_Provided data:_

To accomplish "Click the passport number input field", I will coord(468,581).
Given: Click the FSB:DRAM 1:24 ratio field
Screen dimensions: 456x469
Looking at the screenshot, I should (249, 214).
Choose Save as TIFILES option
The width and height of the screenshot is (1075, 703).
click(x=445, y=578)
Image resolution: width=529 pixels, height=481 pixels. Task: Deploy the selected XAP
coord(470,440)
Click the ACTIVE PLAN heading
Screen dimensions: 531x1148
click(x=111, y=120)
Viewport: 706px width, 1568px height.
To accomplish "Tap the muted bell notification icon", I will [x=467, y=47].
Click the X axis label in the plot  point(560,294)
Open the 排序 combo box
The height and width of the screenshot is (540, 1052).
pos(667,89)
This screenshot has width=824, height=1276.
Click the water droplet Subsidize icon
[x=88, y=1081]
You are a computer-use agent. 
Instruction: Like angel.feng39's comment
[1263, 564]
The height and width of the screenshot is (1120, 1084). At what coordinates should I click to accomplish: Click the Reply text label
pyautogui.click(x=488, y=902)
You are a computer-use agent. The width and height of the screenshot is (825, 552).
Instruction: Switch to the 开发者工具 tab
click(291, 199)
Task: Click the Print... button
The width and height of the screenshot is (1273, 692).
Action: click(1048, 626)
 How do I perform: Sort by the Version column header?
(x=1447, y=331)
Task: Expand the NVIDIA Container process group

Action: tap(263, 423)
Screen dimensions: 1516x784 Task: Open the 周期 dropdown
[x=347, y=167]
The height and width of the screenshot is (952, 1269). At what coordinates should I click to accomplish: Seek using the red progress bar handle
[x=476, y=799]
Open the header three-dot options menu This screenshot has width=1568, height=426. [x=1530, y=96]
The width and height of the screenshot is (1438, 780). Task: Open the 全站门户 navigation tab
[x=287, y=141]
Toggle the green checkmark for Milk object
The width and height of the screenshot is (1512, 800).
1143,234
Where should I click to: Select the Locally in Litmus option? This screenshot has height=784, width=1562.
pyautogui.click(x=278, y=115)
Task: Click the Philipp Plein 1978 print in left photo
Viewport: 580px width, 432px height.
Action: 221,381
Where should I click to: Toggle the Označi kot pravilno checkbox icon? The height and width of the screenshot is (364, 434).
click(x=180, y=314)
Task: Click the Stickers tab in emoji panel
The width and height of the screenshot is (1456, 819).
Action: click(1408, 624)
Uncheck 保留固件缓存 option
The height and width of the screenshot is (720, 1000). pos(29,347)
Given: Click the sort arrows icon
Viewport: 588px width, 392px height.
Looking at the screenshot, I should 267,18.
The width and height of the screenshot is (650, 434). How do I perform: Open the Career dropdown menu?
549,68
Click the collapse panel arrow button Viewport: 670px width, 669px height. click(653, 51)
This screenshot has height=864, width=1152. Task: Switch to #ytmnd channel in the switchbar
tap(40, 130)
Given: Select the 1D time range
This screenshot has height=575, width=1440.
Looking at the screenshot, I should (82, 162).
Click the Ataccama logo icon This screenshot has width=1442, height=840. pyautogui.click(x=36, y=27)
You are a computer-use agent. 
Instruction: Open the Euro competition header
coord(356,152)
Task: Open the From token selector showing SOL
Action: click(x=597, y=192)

_Task to carry out:_
Repeat, without change, each line of the data above from the one that contains "Toggle the green checkmark for Milk object" through the final line, counting both.

_Response to this exercise:_
Toggle the green checkmark for Milk object
The width and height of the screenshot is (1512, 800).
1143,234
Where should I click to: Select the Locally in Litmus option? This screenshot has height=784, width=1562.
pyautogui.click(x=278, y=115)
Task: Click the Philipp Plein 1978 print in left photo
Viewport: 580px width, 432px height.
Action: 221,381
Where should I click to: Toggle the Označi kot pravilno checkbox icon? The height and width of the screenshot is (364, 434).
click(x=180, y=314)
Task: Click the Stickers tab in emoji panel
The width and height of the screenshot is (1456, 819).
Action: click(1408, 624)
Uncheck 保留固件缓存 option
The height and width of the screenshot is (720, 1000). pos(29,347)
Given: Click the sort arrows icon
Viewport: 588px width, 392px height.
Looking at the screenshot, I should 267,18.
The width and height of the screenshot is (650, 434). How do I perform: Open the Career dropdown menu?
549,68
Click the collapse panel arrow button Viewport: 670px width, 669px height. click(653, 51)
This screenshot has height=864, width=1152. Task: Switch to #ytmnd channel in the switchbar
tap(40, 130)
Given: Select the 1D time range
This screenshot has height=575, width=1440.
Looking at the screenshot, I should (82, 162).
Click the Ataccama logo icon This screenshot has width=1442, height=840. pyautogui.click(x=36, y=27)
You are a computer-use agent. 
Instruction: Open the Euro competition header
coord(356,152)
Task: Open the From token selector showing SOL
Action: click(x=597, y=192)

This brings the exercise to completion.